Во что-то не верю и я…
На обратной дороге Шурин муж говорит мне сквозь толщу половика на его плече:
— Шура думает плохую мысль… Узнай, какую…
— Наоборот, — отвечаю я, — она мне сказала, что вспоминает детство и ей от этого хорошо.
— Не верь, — говорит он. — Не верь. Она думает, что я ей не тот муж.
— Господи! — смеюсь я. — Думаешь, я иногда о своем не думаю так же? Или он обо мне? Мысли, ведь они — пришли-ушли. А по жизни мы уже давно одно целое.
— Узнай, — говорит несчастный, открывая дверь. — Узнай.
— Он нервничает, — сказала я Шуре, — боится твоих мыслей.
— Еще бы! — ответила. — Мысли для него — НЛО.
— Нет! — кричит Левон, входя в комнату. — Нет! Думаешь, я не хочу сесть и додумать все до конца? Думаешь, в моей голове нет вопросов? Думаешь, там же нет ответов? И думаешь, я не смог бы сплести из них парочку? Но нельзя… Нельзя создавать головой страшное…

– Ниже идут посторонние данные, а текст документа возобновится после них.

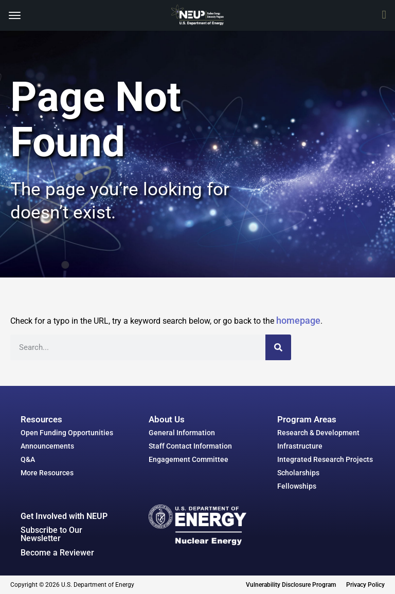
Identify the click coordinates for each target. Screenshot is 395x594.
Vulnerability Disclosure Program (291, 584)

Я вижу — на беспристрастном Шурином лице тенью проскакивает интерес. Она подымает на мужа свои удивительные глаза, а тот уже жмется в дверном проеме, норовя исчезнуть, провалиться от взгляда женщины, которую боготворит, а слова сказать не смеет. Сколько лет вместе — и не смеет. Потому как думает, что нет и не может быть слов вровень с тем, что он чувствует, а тут еще этот все-таки чужой язык, эти фразы, которые так плохо слепляются и так стыдно разваливаются на глазах.
— Левон! — говорит Шура. — Звонили Бибиковы. Просили отвезти шифер на дачу. Помоги, дорогой!
Левон делает какие-то странные движения: то ли хочет допрыгнуть до притолоки, то ли сорвать к чертовой матери, то ли расширить пространство и простор проема, а потом и преодолеть его. С какими-то непонятными армянскими горловыми звуками он выскакивает из квартиры.
— Не смей опровергать, — говорю я Шуре, — но тебе везет в любви.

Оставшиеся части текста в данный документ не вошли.